*** Opening Data for review ***

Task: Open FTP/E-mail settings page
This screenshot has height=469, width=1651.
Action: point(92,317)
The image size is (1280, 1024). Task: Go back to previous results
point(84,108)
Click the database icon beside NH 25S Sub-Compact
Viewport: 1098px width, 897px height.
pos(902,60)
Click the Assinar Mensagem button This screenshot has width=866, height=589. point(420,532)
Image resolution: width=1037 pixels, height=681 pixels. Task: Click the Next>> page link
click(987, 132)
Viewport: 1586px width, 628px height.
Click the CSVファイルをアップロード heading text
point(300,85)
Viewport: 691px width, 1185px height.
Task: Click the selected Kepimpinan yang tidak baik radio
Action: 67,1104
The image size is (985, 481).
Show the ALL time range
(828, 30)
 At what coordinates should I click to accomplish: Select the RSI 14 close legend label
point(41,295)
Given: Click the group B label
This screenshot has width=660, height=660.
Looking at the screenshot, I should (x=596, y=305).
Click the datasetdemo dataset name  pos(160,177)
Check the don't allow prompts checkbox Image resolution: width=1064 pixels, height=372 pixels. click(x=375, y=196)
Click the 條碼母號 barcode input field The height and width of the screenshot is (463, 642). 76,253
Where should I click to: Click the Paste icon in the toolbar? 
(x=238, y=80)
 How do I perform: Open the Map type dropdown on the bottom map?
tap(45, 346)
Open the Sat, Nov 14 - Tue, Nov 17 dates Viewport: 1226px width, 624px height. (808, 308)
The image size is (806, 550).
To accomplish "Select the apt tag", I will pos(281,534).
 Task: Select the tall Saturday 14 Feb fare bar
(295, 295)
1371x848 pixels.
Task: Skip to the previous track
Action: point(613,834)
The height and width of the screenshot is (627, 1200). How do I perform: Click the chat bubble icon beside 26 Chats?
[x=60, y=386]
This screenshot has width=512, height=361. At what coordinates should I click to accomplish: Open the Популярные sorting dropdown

*** Closing Data for review ***

> What is being asked
Each entry must be reproduced exactly, with nothing added or dropped.

> Solution for this problem
Task: Open FTP/E-mail settings page
This screenshot has height=469, width=1651.
Action: point(92,317)
The image size is (1280, 1024). Task: Go back to previous results
point(84,108)
Click the database icon beside NH 25S Sub-Compact
Viewport: 1098px width, 897px height.
pos(902,60)
Click the Assinar Mensagem button This screenshot has width=866, height=589. point(420,532)
Image resolution: width=1037 pixels, height=681 pixels. Task: Click the Next>> page link
click(987, 132)
Viewport: 1586px width, 628px height.
Click the CSVファイルをアップロード heading text
point(300,85)
Viewport: 691px width, 1185px height.
Task: Click the selected Kepimpinan yang tidak baik radio
Action: 67,1104
The image size is (985, 481).
Show the ALL time range
(828, 30)
 At what coordinates should I click to accomplish: Select the RSI 14 close legend label
point(41,295)
Given: Click the group B label
This screenshot has width=660, height=660.
Looking at the screenshot, I should (x=596, y=305).
Click the datasetdemo dataset name  pos(160,177)
Check the don't allow prompts checkbox Image resolution: width=1064 pixels, height=372 pixels. click(x=375, y=196)
Click the 條碼母號 barcode input field The height and width of the screenshot is (463, 642). 76,253
Where should I click to: Click the Paste icon in the toolbar? 
(x=238, y=80)
 How do I perform: Open the Map type dropdown on the bottom map?
tap(45, 346)
Open the Sat, Nov 14 - Tue, Nov 17 dates Viewport: 1226px width, 624px height. (808, 308)
The image size is (806, 550).
To accomplish "Select the apt tag", I will pos(281,534).
 Task: Select the tall Saturday 14 Feb fare bar
(295, 295)
1371x848 pixels.
Task: Skip to the previous track
Action: point(613,834)
The height and width of the screenshot is (627, 1200). How do I perform: Click the chat bubble icon beside 26 Chats?
[x=60, y=386]
This screenshot has width=512, height=361. At what coordinates should I click to accomplish: Open the Популярные sorting dropdown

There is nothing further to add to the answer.